Once you reach the line with "Task: Toggle breakpoint marker on line 72", copy it and every line after it exactly, up to the end of the data. Omit the pictures.

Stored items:
=====
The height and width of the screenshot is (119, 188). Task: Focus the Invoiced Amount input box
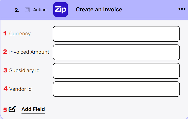tap(116, 52)
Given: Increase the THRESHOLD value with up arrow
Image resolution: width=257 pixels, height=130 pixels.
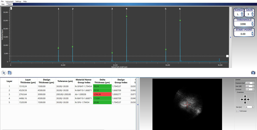Looking at the screenshot, I should (253, 23).
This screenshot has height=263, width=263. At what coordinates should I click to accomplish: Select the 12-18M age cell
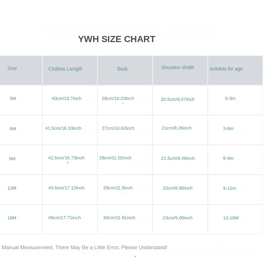click(x=231, y=218)
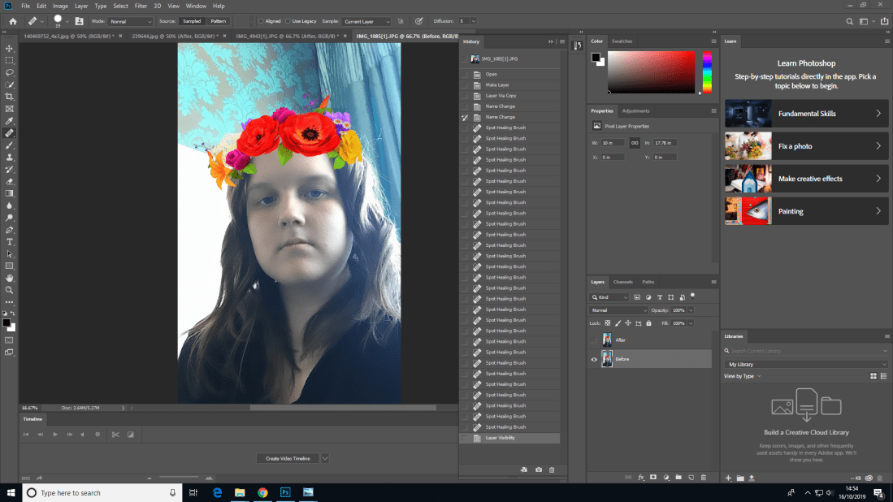
Task: Show the After layer using visibility box
Action: point(594,340)
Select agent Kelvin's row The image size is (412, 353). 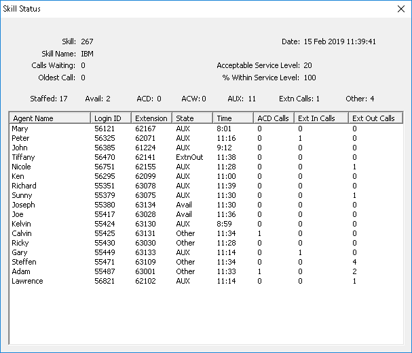[22, 223]
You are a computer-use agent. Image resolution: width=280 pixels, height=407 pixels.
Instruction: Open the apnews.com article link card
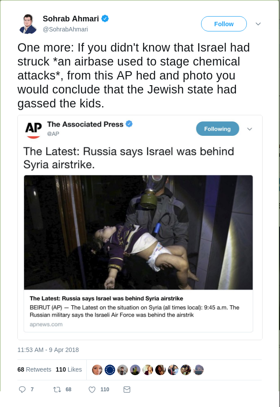click(138, 311)
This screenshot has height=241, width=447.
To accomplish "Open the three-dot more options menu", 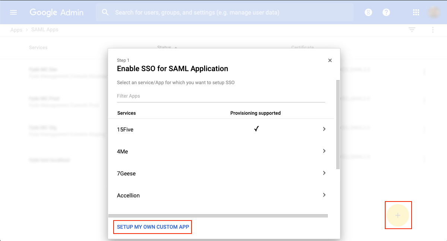I will 432,30.
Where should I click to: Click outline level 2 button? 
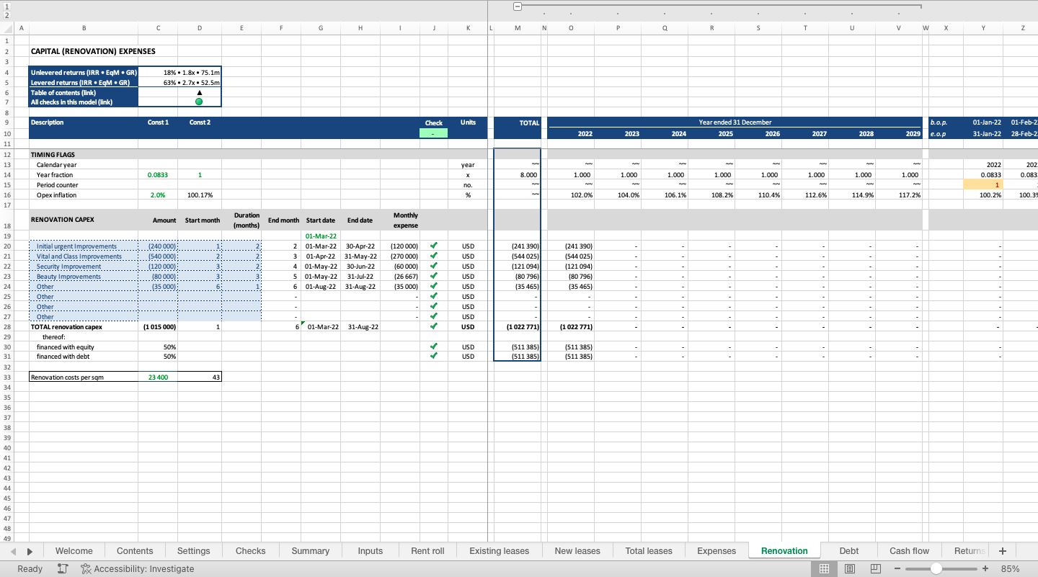coord(7,14)
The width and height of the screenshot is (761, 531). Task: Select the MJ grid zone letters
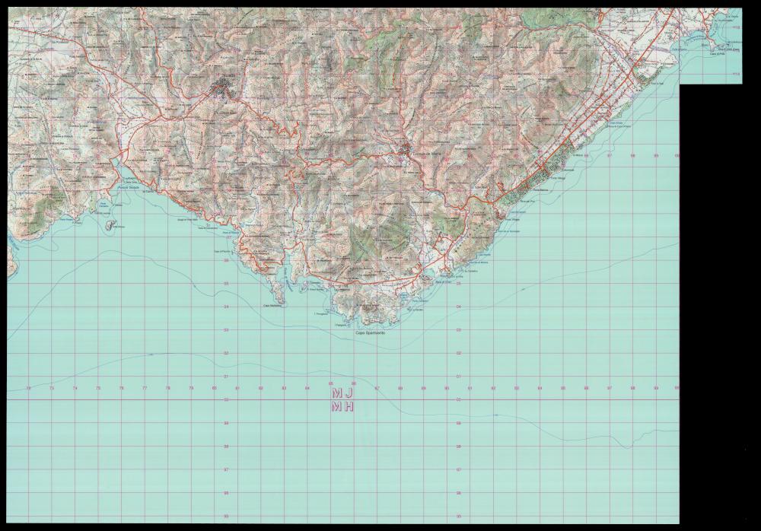(342, 393)
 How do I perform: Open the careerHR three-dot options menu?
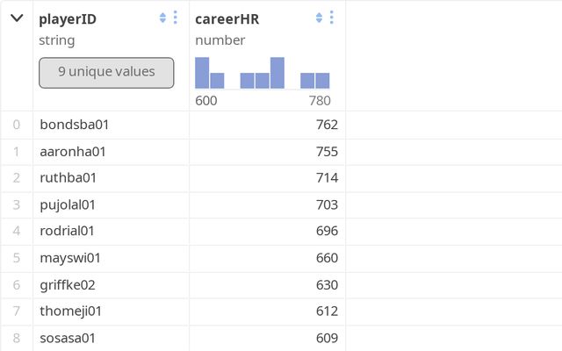point(331,18)
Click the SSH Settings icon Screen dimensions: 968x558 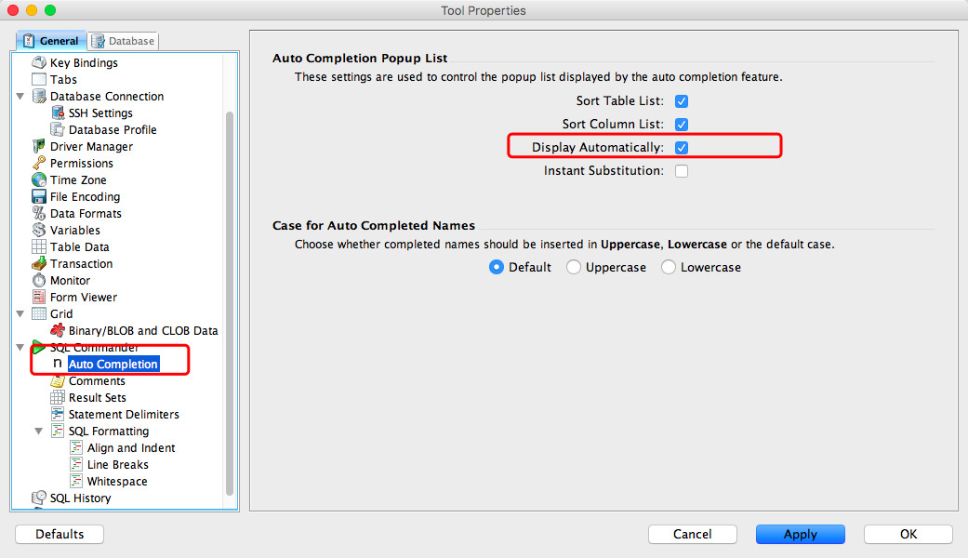[x=58, y=113]
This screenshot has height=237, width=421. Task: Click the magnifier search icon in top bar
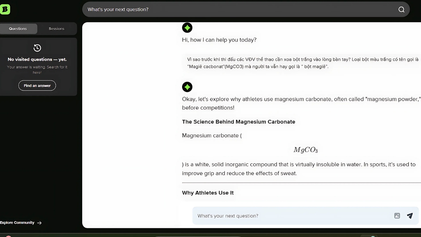click(401, 9)
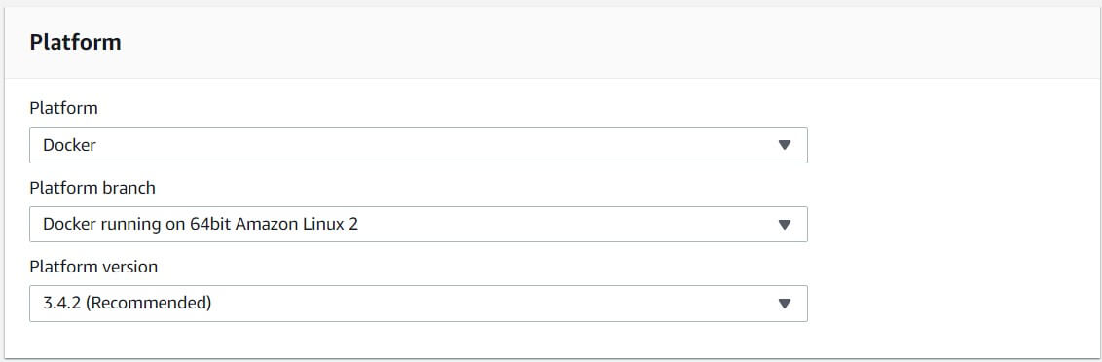Image resolution: width=1102 pixels, height=362 pixels.
Task: Click the empty middle of the Platform branch box
Action: [x=563, y=224]
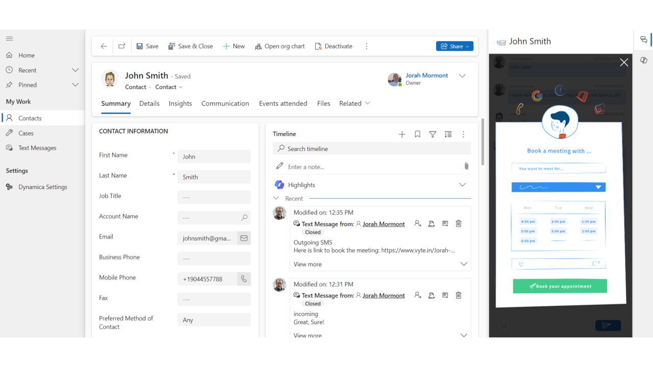Screen dimensions: 653x367
Task: Open the Jorah Mormont owner link
Action: 426,75
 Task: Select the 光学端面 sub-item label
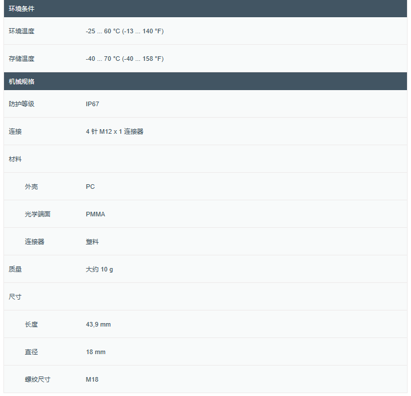coord(37,214)
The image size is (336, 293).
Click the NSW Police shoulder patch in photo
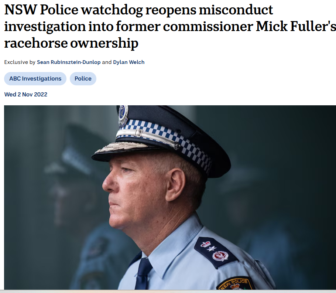(x=235, y=284)
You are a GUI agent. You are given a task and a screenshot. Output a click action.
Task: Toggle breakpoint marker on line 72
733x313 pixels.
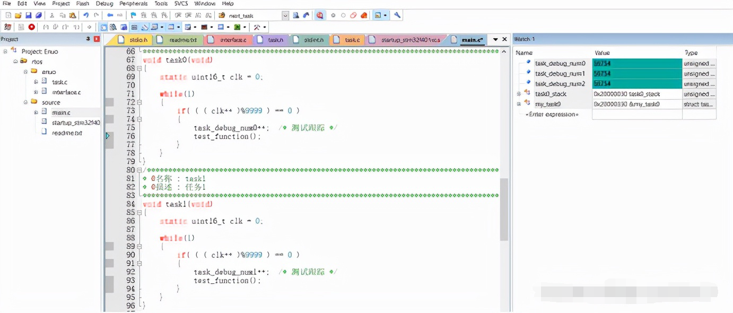[x=109, y=102]

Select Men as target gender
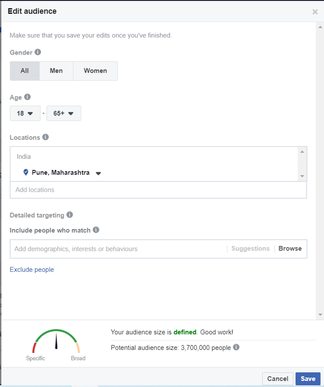tap(56, 71)
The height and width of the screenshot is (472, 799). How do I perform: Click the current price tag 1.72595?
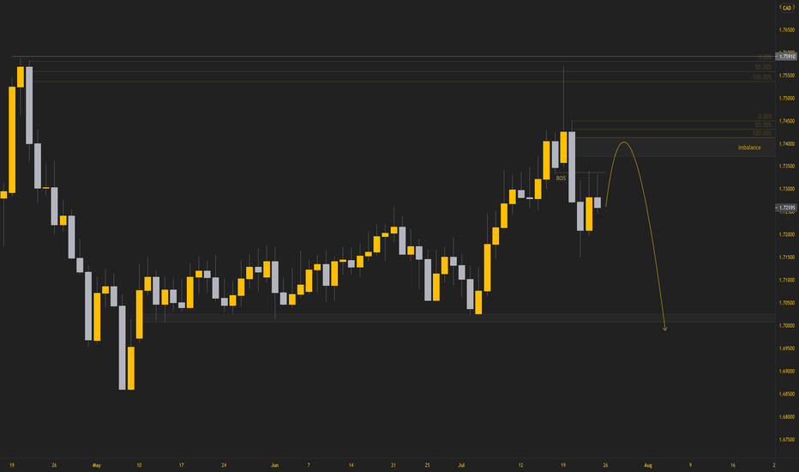click(786, 208)
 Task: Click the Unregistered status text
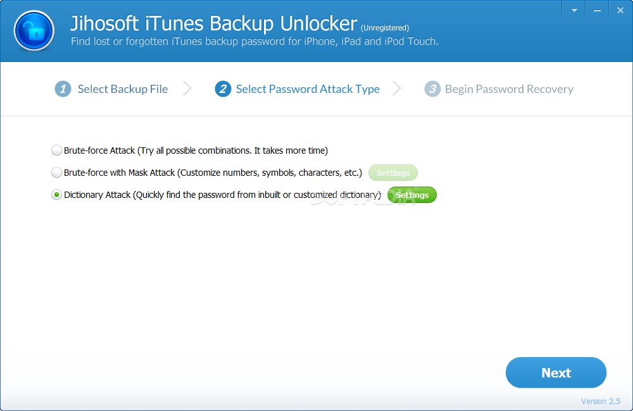tap(385, 28)
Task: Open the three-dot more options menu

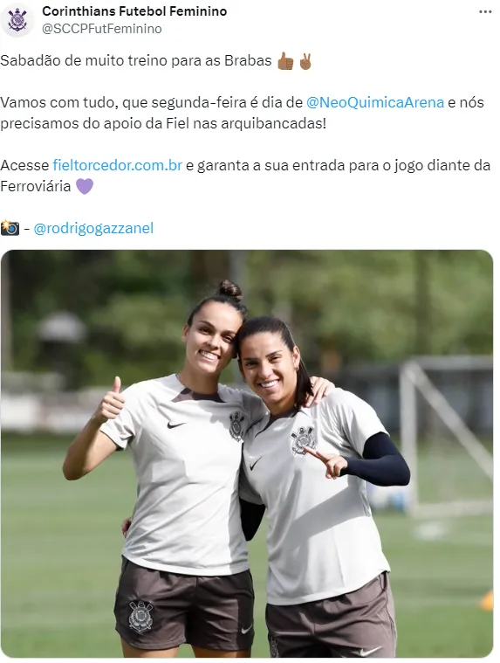Action: 485,12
=====
SOLUTION TO THE EXERCISE:
Task: Toggle breakpoint marker on line 72
733x313 pixels.
[x=109, y=102]

Select Men as target gender
tap(56, 71)
The height and width of the screenshot is (472, 799). How do I perform: Click the current price tag 1.72595?
click(786, 208)
 Task: Click the Unregistered status text
tap(385, 28)
Task: Open the three-dot more options menu

Action: 485,12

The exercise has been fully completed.